■ The task
Keep the pictures out of the copy and print all the entries below exactly.

___ Entries provided ___

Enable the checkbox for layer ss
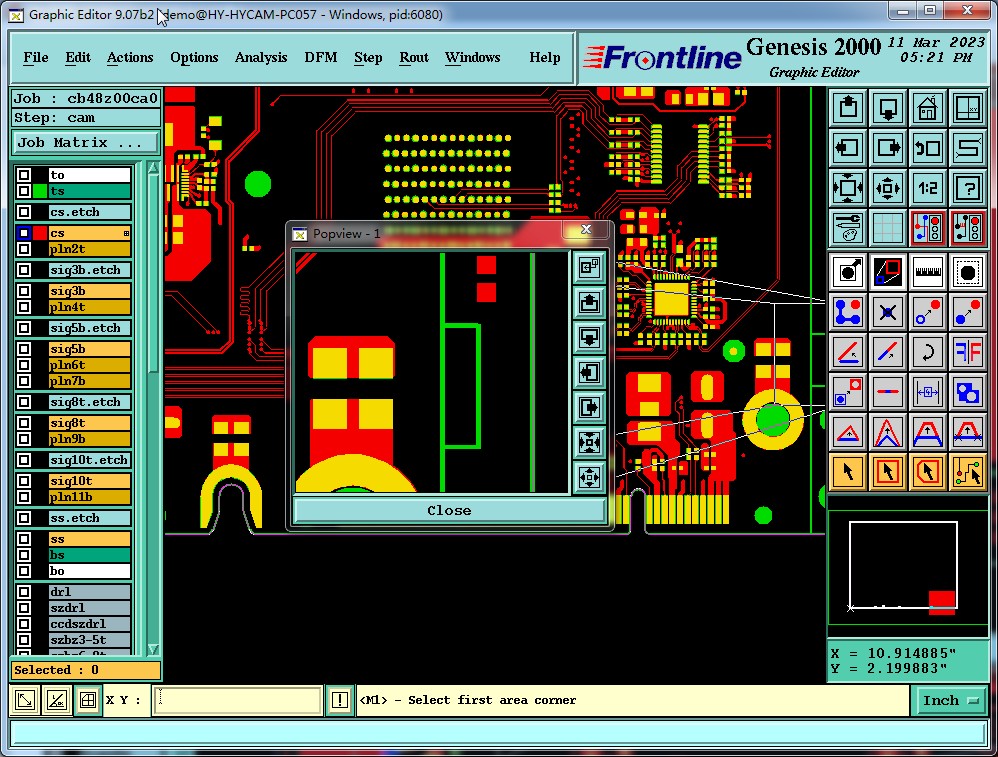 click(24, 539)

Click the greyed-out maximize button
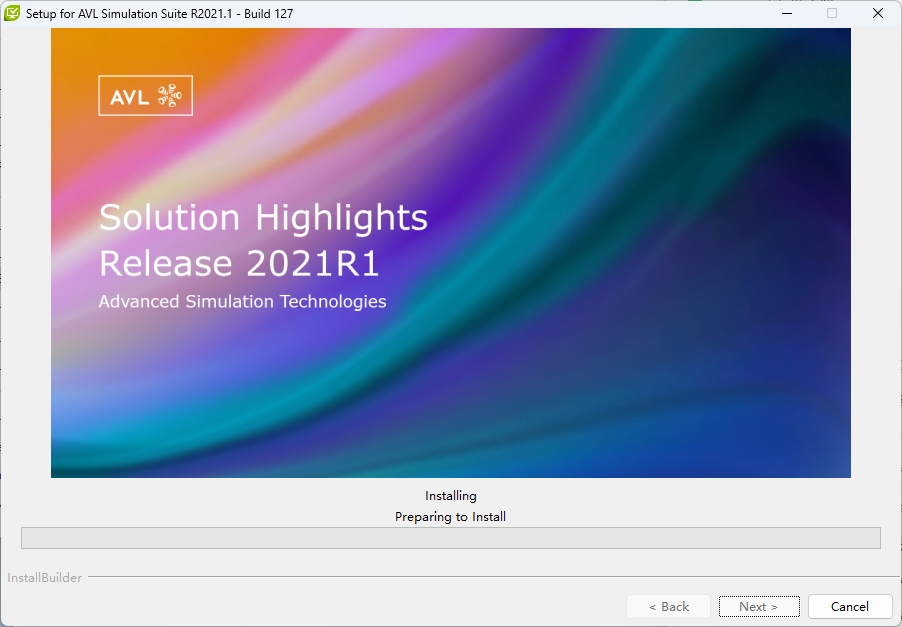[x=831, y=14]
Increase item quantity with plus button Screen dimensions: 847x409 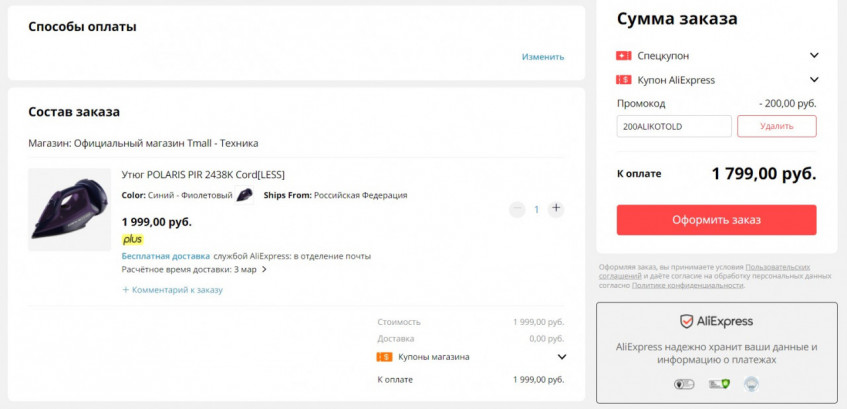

___

■ The completed task
Enable the checkbox for layer ss
 click(24, 539)

Click the greyed-out maximize button
[x=831, y=14]
Increase item quantity with plus button Screen dimensions: 847x409 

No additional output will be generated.